WHAT TO PRODUCE: Beneath this line are the data; copy exactly the part of them that opens with the line containing "Click the red" and closes with the line containing "983x1200 pixels.", and only that part.

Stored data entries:

──────────────────────────────

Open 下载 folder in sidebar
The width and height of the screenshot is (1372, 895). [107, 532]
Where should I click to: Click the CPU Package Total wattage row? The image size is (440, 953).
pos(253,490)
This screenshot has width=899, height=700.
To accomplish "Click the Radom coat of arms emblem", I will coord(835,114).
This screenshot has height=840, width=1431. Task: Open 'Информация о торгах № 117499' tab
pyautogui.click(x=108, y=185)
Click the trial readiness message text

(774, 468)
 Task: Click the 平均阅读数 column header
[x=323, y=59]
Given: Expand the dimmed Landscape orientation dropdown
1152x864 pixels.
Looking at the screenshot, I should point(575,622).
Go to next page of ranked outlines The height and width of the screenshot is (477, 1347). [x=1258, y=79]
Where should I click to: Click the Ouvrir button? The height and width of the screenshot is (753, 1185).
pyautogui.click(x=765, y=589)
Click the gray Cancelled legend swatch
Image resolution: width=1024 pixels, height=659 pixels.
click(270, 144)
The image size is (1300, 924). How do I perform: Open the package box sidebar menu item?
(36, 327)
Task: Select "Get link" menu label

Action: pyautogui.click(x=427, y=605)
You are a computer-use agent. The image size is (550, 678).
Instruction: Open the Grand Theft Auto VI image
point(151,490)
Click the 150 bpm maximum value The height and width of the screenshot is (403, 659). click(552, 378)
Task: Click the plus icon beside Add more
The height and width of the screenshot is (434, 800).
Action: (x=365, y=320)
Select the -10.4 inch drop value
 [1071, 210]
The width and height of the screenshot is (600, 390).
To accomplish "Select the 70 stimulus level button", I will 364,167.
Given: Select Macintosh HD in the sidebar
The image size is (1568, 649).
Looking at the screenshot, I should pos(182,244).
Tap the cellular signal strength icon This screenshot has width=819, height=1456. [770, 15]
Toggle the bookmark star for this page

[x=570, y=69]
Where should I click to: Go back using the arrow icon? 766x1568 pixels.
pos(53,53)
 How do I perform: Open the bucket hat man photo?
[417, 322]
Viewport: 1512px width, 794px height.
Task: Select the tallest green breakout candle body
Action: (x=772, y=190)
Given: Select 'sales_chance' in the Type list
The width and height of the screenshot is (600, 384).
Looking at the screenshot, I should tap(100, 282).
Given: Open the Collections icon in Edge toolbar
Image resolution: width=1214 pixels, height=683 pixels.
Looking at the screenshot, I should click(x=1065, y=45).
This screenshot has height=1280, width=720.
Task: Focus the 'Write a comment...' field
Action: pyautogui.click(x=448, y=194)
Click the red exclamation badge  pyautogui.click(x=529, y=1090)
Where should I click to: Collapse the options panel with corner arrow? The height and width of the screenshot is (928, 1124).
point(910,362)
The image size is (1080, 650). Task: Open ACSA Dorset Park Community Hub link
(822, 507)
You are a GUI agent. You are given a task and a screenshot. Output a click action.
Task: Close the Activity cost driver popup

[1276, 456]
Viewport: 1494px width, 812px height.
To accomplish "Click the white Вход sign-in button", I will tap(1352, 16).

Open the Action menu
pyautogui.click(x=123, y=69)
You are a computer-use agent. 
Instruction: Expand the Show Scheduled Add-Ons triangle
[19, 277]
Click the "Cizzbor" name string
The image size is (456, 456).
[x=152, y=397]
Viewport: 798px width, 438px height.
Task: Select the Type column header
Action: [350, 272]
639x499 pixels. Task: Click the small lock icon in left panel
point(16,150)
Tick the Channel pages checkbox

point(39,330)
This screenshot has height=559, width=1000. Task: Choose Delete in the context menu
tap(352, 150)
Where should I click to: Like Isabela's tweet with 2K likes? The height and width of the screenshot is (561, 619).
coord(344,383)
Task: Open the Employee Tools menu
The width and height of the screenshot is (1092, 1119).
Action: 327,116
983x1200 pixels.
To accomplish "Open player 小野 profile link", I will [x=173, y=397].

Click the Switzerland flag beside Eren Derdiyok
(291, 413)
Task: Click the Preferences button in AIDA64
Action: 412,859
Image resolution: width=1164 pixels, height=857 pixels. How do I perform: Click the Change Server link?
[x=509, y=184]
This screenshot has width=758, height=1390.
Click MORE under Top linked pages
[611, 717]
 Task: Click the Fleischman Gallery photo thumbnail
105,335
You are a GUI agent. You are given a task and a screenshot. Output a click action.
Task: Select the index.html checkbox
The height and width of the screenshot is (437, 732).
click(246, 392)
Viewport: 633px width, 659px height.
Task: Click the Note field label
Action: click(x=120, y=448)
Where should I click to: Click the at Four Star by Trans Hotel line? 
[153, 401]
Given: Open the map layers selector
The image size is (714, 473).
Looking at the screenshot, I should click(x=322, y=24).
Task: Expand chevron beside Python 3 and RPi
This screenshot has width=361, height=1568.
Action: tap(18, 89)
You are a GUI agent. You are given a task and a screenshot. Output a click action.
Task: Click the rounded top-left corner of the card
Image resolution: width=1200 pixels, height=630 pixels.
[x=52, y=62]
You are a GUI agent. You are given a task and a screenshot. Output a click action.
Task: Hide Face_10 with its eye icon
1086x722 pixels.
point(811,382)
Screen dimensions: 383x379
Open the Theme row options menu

──────────────────────────────

OUTPUT BELOW:
Click the red exclamation badge  pyautogui.click(x=529, y=1090)
Where should I click to: Collapse the options panel with corner arrow? The height and width of the screenshot is (928, 1124).
point(910,362)
The image size is (1080, 650). Task: Open ACSA Dorset Park Community Hub link
(822, 507)
You are a GUI agent. You are given a task and a screenshot. Output a click action.
Task: Close the Activity cost driver popup

[1276, 456]
Viewport: 1494px width, 812px height.
To accomplish "Click the white Вход sign-in button", I will tap(1352, 16).

Open the Action menu
pyautogui.click(x=123, y=69)
You are a computer-use agent. 
Instruction: Expand the Show Scheduled Add-Ons triangle
[19, 277]
Click the "Cizzbor" name string
The image size is (456, 456).
[x=152, y=397]
Viewport: 798px width, 438px height.
Task: Select the Type column header
Action: [350, 272]
639x499 pixels. Task: Click the small lock icon in left panel
point(16,150)
Tick the Channel pages checkbox

point(39,330)
This screenshot has height=559, width=1000. Task: Choose Delete in the context menu
tap(352, 150)
Where should I click to: Like Isabela's tweet with 2K likes? The height and width of the screenshot is (561, 619).
coord(344,383)
Task: Open the Employee Tools menu
The width and height of the screenshot is (1092, 1119).
Action: 327,116
983x1200 pixels.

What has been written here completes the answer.